### YOUR GOAL
Transcribe every entry word for word.

### RECORD EXTRACTS
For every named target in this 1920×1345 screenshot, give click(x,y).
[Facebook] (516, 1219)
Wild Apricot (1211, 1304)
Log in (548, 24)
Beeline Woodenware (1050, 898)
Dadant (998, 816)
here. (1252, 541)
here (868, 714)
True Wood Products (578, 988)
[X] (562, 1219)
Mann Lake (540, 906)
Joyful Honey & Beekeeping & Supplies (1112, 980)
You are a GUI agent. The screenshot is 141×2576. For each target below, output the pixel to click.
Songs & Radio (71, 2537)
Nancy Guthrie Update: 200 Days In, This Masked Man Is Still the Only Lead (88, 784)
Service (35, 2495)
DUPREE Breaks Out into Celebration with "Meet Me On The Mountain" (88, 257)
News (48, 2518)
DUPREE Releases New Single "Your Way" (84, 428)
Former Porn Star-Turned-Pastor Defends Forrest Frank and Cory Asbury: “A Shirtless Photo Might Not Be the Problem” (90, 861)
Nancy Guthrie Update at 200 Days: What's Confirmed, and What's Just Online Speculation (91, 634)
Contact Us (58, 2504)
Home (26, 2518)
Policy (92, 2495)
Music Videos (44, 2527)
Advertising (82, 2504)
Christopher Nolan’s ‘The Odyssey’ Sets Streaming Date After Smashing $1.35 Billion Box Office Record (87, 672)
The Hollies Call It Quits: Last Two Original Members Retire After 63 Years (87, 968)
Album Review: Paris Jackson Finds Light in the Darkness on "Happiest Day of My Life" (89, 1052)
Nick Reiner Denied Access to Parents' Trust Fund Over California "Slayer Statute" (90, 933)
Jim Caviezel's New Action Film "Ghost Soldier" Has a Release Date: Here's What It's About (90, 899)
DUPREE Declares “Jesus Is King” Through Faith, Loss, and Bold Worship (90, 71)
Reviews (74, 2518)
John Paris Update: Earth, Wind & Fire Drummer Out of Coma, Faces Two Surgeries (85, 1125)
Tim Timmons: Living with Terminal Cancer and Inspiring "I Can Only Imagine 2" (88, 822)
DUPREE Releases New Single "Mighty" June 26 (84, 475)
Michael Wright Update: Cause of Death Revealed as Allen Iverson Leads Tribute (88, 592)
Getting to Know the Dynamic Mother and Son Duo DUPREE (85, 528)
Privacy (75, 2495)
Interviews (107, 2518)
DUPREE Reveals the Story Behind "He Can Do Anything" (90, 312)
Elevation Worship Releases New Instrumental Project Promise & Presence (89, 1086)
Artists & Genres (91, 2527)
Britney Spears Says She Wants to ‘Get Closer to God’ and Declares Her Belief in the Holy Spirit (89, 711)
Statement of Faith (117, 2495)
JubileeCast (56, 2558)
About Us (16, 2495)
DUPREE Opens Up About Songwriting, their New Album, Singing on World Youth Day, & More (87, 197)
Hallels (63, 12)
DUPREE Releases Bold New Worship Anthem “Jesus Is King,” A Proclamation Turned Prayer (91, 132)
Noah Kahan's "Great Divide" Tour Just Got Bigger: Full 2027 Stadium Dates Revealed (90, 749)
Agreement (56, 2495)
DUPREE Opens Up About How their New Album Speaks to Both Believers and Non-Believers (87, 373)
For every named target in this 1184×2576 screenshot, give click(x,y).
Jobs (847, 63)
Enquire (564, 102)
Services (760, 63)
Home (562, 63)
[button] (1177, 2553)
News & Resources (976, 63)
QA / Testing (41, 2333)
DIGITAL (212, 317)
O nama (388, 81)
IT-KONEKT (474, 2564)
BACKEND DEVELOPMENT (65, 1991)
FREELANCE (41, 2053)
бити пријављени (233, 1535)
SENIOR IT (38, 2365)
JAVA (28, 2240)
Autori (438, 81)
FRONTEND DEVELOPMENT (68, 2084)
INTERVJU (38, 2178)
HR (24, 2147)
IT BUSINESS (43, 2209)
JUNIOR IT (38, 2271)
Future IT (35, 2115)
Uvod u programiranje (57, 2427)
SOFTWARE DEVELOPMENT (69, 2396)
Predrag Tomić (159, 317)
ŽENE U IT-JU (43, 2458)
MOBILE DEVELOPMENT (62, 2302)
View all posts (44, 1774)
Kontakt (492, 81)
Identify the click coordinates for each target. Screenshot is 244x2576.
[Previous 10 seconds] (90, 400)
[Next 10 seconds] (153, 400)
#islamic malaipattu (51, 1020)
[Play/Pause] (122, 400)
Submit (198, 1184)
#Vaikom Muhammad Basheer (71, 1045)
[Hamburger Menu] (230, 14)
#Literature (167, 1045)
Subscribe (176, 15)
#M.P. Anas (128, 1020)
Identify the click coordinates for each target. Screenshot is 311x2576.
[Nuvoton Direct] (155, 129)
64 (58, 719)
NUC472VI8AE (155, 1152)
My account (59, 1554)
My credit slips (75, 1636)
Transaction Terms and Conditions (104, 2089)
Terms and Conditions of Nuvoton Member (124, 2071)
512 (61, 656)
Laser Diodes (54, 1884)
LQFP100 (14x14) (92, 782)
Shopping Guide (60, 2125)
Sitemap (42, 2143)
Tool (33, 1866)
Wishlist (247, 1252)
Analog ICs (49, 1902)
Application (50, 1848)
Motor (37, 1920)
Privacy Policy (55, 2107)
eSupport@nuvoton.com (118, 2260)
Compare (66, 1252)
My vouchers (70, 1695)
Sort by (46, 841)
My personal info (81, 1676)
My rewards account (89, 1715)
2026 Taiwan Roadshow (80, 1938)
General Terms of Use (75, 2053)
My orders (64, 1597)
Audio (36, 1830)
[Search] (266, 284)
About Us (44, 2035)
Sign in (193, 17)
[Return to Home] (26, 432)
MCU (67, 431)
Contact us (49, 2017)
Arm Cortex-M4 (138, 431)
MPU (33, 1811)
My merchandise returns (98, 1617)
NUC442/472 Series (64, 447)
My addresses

### TASK OUTPUT
For every named target in this 1920×1345 screenshot, give click(x,y).
[Facebook] (516, 1219)
Wild Apricot (1211, 1304)
Log in (548, 24)
Beeline Woodenware (1050, 898)
Dadant (998, 816)
here. (1252, 541)
here (868, 714)
True Wood Products (578, 988)
[X] (562, 1219)
Mann Lake (540, 906)
Joyful Honey & Beekeeping & Supplies (1112, 980)
You are a GUI agent. The screenshot is 141×2576. For each target below, output the pixel to click.
Songs & Radio (71, 2537)
Nancy Guthrie Update: 200 Days In, This Masked Man Is Still the Only Lead (88, 784)
Service (35, 2495)
DUPREE Breaks Out into Celebration with "Meet Me On The Mountain" (88, 257)
News (48, 2518)
DUPREE Releases New Single "Your Way" (84, 428)
Former Porn Star-Turned-Pastor Defends Forrest Frank and Cory Asbury: “A Shirtless Photo Might Not Be the Problem” (90, 861)
Nancy Guthrie Update at 200 Days: What's Confirmed, and What's Just Online Speculation (91, 634)
Contact Us (58, 2504)
Home (26, 2518)
Policy (92, 2495)
Music Videos (44, 2527)
Advertising (82, 2504)
Christopher Nolan’s ‘The Odyssey’ Sets Streaming Date After Smashing $1.35 Billion Box Office Record (87, 672)
The Hollies Call It Quits: Last Two Original Members Retire After 63 Years (87, 968)
Album Review: Paris Jackson Finds Light in the Darkness on "Happiest Day of My Life" (89, 1052)
Nick Reiner Denied Access to Parents' Trust Fund Over California "Slayer Statute" (90, 933)
Jim Caviezel's New Action Film "Ghost Soldier" Has a Release Date: Here's What It's About (90, 899)
DUPREE Declares “Jesus Is King” Through Faith, Loss, and Bold Worship (90, 71)
Reviews (74, 2518)
John Paris Update: Earth, Wind & Fire Drummer Out of Coma, Faces Two Surgeries (85, 1125)
Tim Timmons: Living with Terminal Cancer and Inspiring "I Can Only Imagine 2" (88, 822)
DUPREE Releases New Single "Mighty" June 26 (84, 475)
Michael Wright Update: Cause of Death Revealed as Allen Iverson Leads Tribute (88, 592)
Getting to Know the Dynamic Mother and Son Duo DUPREE (85, 528)
Privacy (75, 2495)
Interviews (107, 2518)
DUPREE Reveals the Story Behind "He Can Do Anything" (90, 312)
Elevation Worship Releases New Instrumental Project Promise & Presence (89, 1086)
Artists & Genres (91, 2527)
Britney Spears Says She Wants to ‘Get Closer to God’ and Declares Her Belief in the Holy Spirit (89, 711)
Statement of Faith (117, 2495)
JubileeCast (56, 2558)
About Us (16, 2495)
DUPREE Opens Up About Songwriting, their New Album, Singing on World Youth Day, & More (87, 197)
Hallels (63, 12)
DUPREE Releases Bold New Worship Anthem “Jesus Is King,” A Proclamation Turned Prayer (91, 132)
Noah Kahan's "Great Divide" Tour Just Got Bigger: Full 2027 Stadium Dates Revealed (90, 749)
Agreement (56, 2495)
DUPREE Opens Up About How their New Album Speaks to Both Believers and Non-Believers (87, 373)
For every named target in this 1184×2576 screenshot, give click(x,y).
Jobs (847, 63)
Enquire (564, 102)
Services (760, 63)
Home (562, 63)
[button] (1177, 2553)
News & Resources (976, 63)
QA / Testing (41, 2333)
DIGITAL (212, 317)
O nama (388, 81)
IT-KONEKT (474, 2564)
BACKEND DEVELOPMENT (65, 1991)
FREELANCE (41, 2053)
бити пријављени (233, 1535)
SENIOR IT (38, 2365)
JAVA (28, 2240)
Autori (438, 81)
FRONTEND DEVELOPMENT (68, 2084)
INTERVJU (38, 2178)
HR (24, 2147)
IT BUSINESS (43, 2209)
JUNIOR IT (38, 2271)
Future IT (35, 2115)
Uvod u programiranje (57, 2427)
SOFTWARE DEVELOPMENT (69, 2396)
Predrag Tomić (159, 317)
ŽENE U IT-JU (43, 2458)
MOBILE DEVELOPMENT (62, 2302)
View all posts (44, 1774)
Kontakt (492, 81)
Identify the click coordinates for each target. Screenshot is 244x2576.
[Previous 10 seconds] (90, 400)
[Next 10 seconds] (153, 400)
#islamic malaipattu (51, 1020)
[Play/Pause] (122, 400)
Submit (198, 1184)
#Vaikom Muhammad Basheer (71, 1045)
[Hamburger Menu] (230, 14)
#Literature (167, 1045)
Subscribe (176, 15)
#M.P. Anas (128, 1020)
Identify the click coordinates for each target. Screenshot is 311x2576.
[Nuvoton Direct] (155, 129)
64 (58, 719)
NUC472VI8AE (155, 1152)
My account (59, 1554)
My credit slips (75, 1636)
Transaction Terms and Conditions (104, 2089)
Terms and Conditions of Nuvoton Member (124, 2071)
512 (61, 656)
Laser Diodes (54, 1884)
LQFP100 (14x14) (92, 782)
Shopping Guide (60, 2125)
Sitemap (42, 2143)
Tool (33, 1866)
Wishlist (247, 1252)
Analog ICs (49, 1902)
Application (50, 1848)
Motor (37, 1920)
Privacy Policy (55, 2107)
eSupport@nuvoton.com (118, 2260)
Compare (66, 1252)
My vouchers (70, 1695)
Sort by (46, 841)
My personal info (81, 1676)
My rewards account (89, 1715)
2026 Taiwan Roadshow (80, 1938)
General Terms of Use (75, 2053)
My orders (64, 1597)
Audio (36, 1830)
[Search] (266, 284)
About Us (44, 2035)
Sign in (193, 17)
[Return to Home] (26, 432)
MCU (67, 431)
Contact us (49, 2017)
Arm Cortex-M4 (138, 431)
MPU (33, 1811)
My merchandise returns (98, 1617)
NUC442/472 Series (64, 447)
My addresses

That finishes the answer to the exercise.